Short problem =
Recast only the records from the line containing "Task: Install the Helpie FAQ plugin now" through the line containing "Action: (x=1481, y=455)", both lines included, as a two-column CSV with the headers instruction and location. Give one row per record, with its text under instruction and its answer under location, each in a single quoted field and with line breaks replaced by spaces.

Data for processing =

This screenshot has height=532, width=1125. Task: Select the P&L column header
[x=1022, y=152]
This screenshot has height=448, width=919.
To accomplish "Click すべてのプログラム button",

--

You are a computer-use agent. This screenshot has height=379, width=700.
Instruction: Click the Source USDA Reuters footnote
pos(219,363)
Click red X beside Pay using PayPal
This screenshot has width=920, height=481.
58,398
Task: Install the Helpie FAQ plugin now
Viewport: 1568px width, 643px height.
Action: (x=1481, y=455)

Task solution =
instruction,location
"Task: Install the Helpie FAQ plugin now Viewport: 1568px width, 643px height.","Action: (x=1481, y=455)"